* _EXERCISE_: Render every line of the items below as a numbered list, skipping blank lines and leaving the pictures out.

* _DATA FOR PROCESSING_:
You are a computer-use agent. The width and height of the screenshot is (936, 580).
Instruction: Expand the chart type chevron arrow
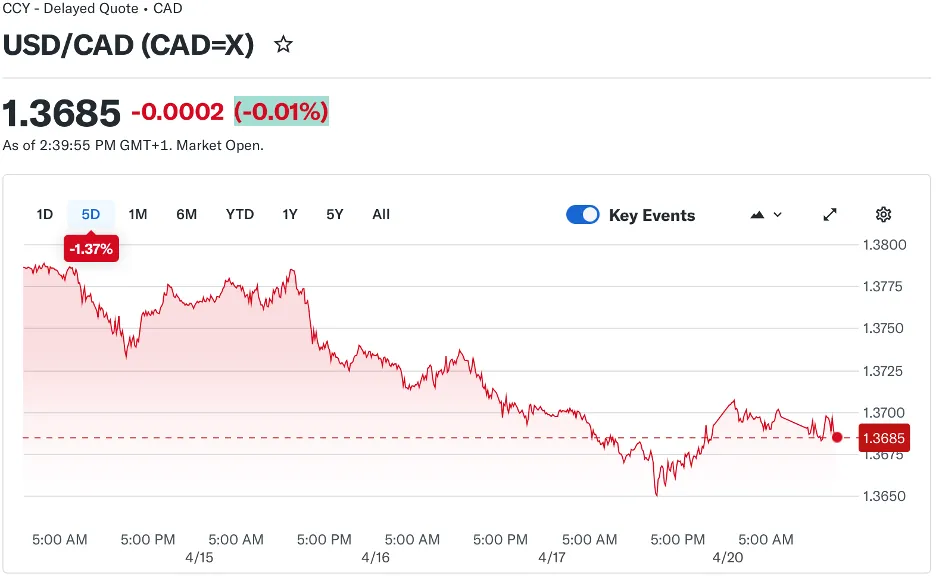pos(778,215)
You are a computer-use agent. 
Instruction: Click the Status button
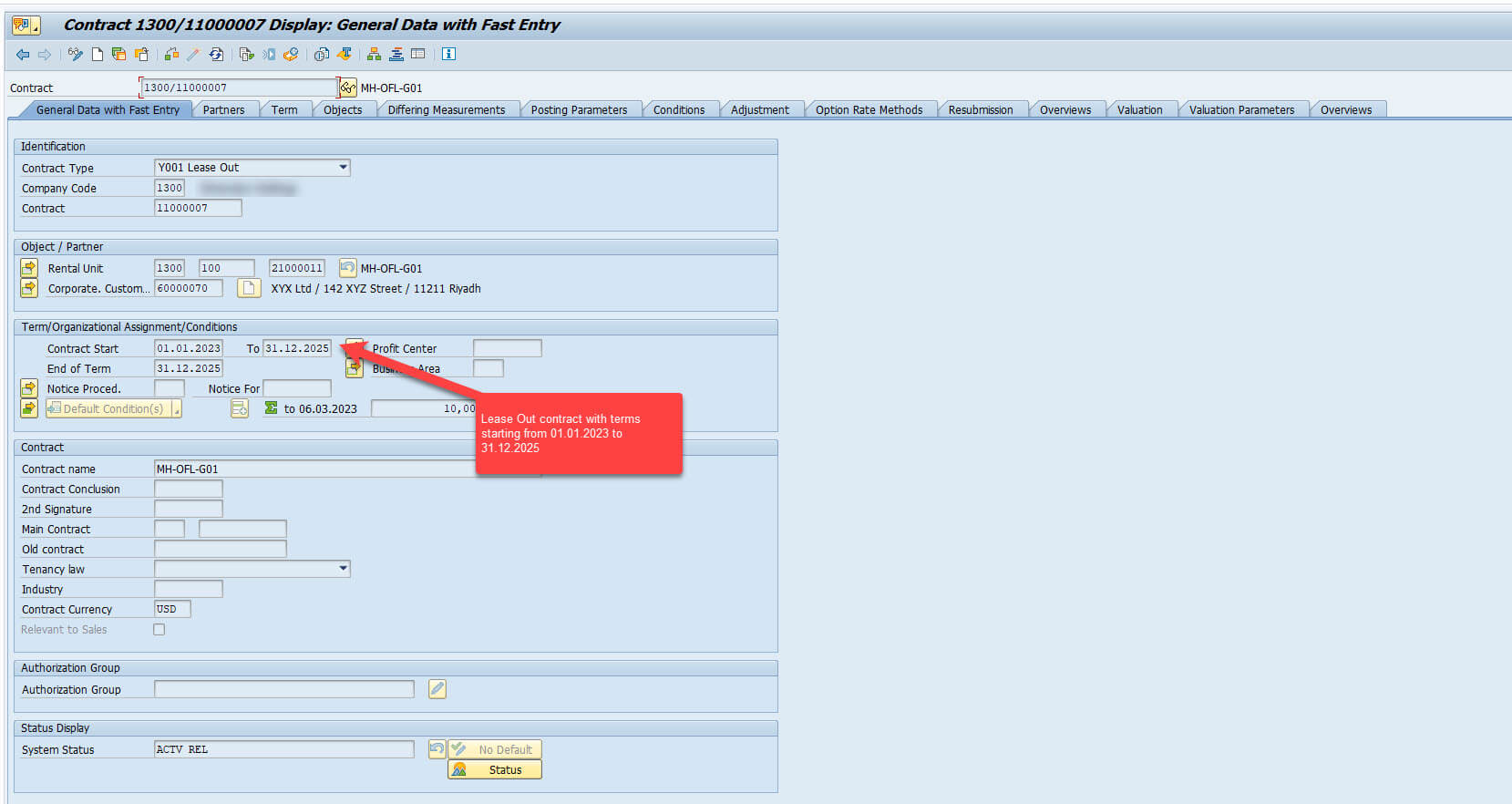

* _THE SOLUTION_:
1. You are a computer-use agent. The width and height of the screenshot is (936, 580).
2. Instruction: Expand the chart type chevron arrow
3. pos(778,215)
4. You are a computer-use agent. 
5. Instruction: Click the Status button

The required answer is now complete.